Vibe Coding Ungkap Fakta Mengejutkan: Prompt Lebih Penting dari Chatbot AI

Oleh : iTheoS

Glitik - Vibe Coding menjadi sorotan setelah sebuah eksperimen pengembangan aplikasi berbasis kecerdasan buatan membuktikan temuan krusial: keberhasilan proyek bukan ditentukan oleh model chatbot AI yang digunakan, melainkan kualitas perintah atau prompt yang diberikan pengguna. Studi ini menguji tiga platform besar, yakni Google melalui Gemini, Anthropic melalui Claude, dan OpenAI melalui ChatGPT.

Vibe Coding adalah metode pengembangan aplikasi yang mengandalkan bahasa alami.

Pengguna cukup menjelaskan ide secara deskriptif kepada chatbot AI, lalu sistem akan menerjemahkannya menjadi kode dan aplikasi dasar.
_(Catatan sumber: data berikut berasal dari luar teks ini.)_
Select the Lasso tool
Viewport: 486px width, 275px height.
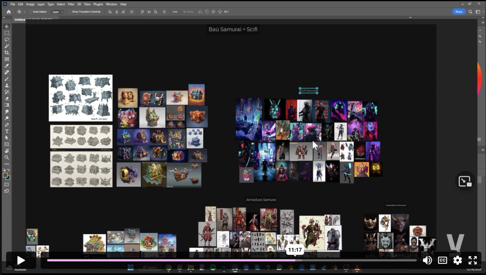click(x=7, y=40)
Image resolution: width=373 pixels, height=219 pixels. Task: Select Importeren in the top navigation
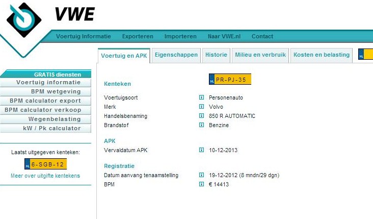click(x=180, y=37)
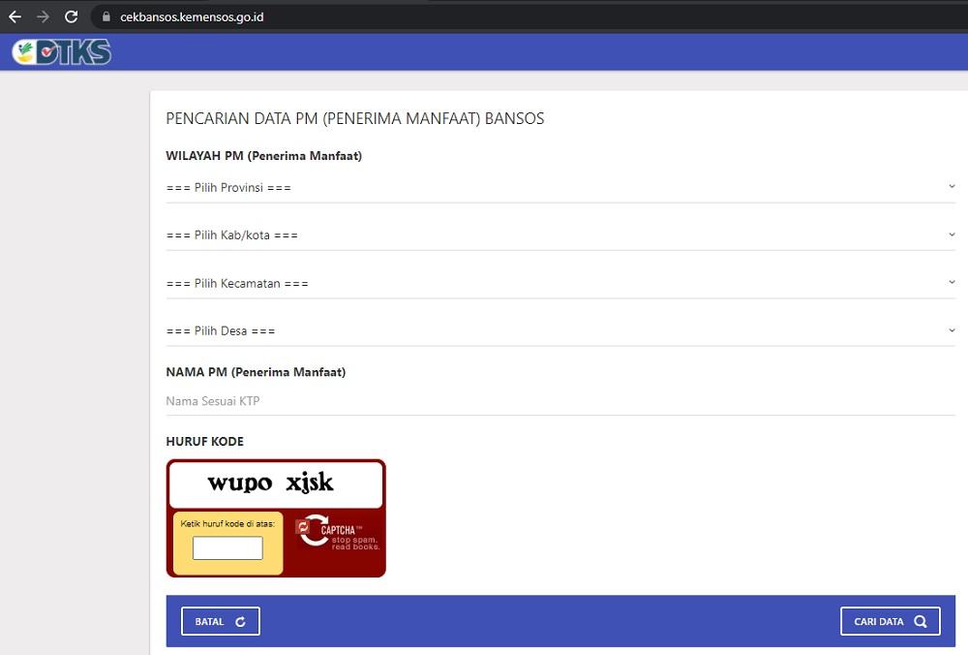
Task: Click the 'stop spam. read books.' text
Action: [x=355, y=543]
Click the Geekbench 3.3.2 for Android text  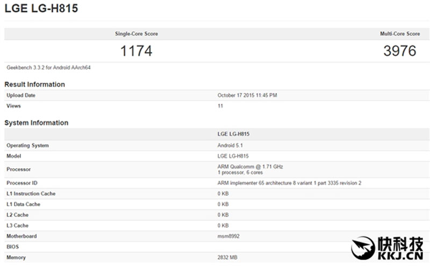tap(48, 68)
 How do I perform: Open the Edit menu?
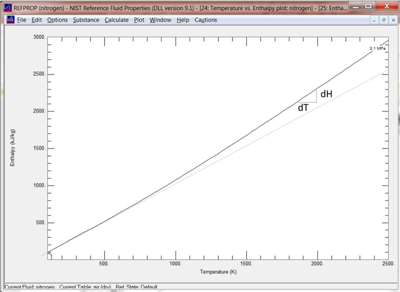37,20
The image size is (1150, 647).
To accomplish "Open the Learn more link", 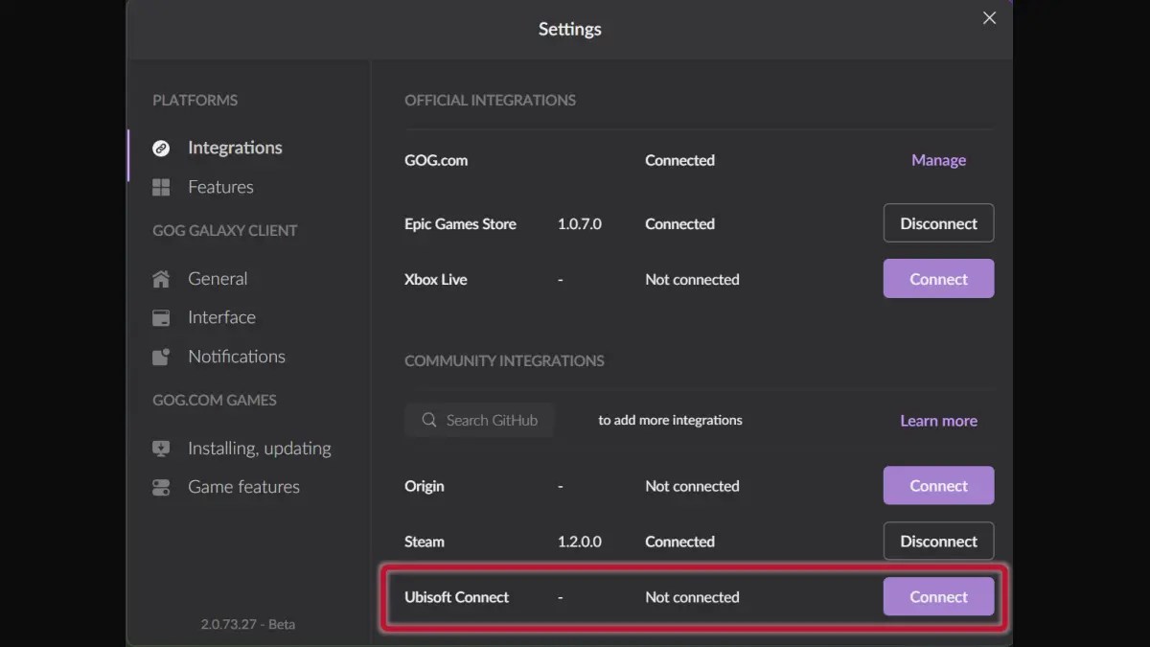I will tap(938, 420).
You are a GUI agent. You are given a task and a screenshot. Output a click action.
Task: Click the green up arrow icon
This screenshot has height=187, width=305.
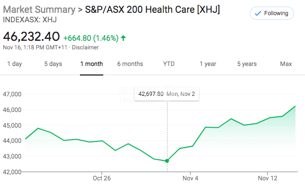(123, 38)
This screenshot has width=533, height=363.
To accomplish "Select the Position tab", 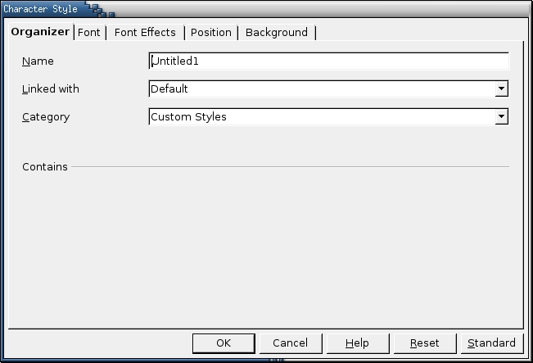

Metode ini memungkinkan siapa saja, termasuk yang tidak memiliki latar belakang teknis mendalam, untuk membuat prototipe perangkat lunak secara cepat dan praktis.

Eksperimen ini dilatarbelakangi ketidakpuasan terhadap perangkat e-reader konvensional seperti Amazon Kindle yang dinilai belum mendukung pengalaman membaca imersif.

Pengembang kemudian menciptakan aplikasi web bernama “The Tome Reader”. Aplikasi ini dirancang mampu membaca buku dengan suara keras, menampilkan penyorotan teks secara real-time, menghadirkan musik latar adaptif sesuai isi bacaan, serta memicu efek suara dan visual berdasarkan kata tertentu.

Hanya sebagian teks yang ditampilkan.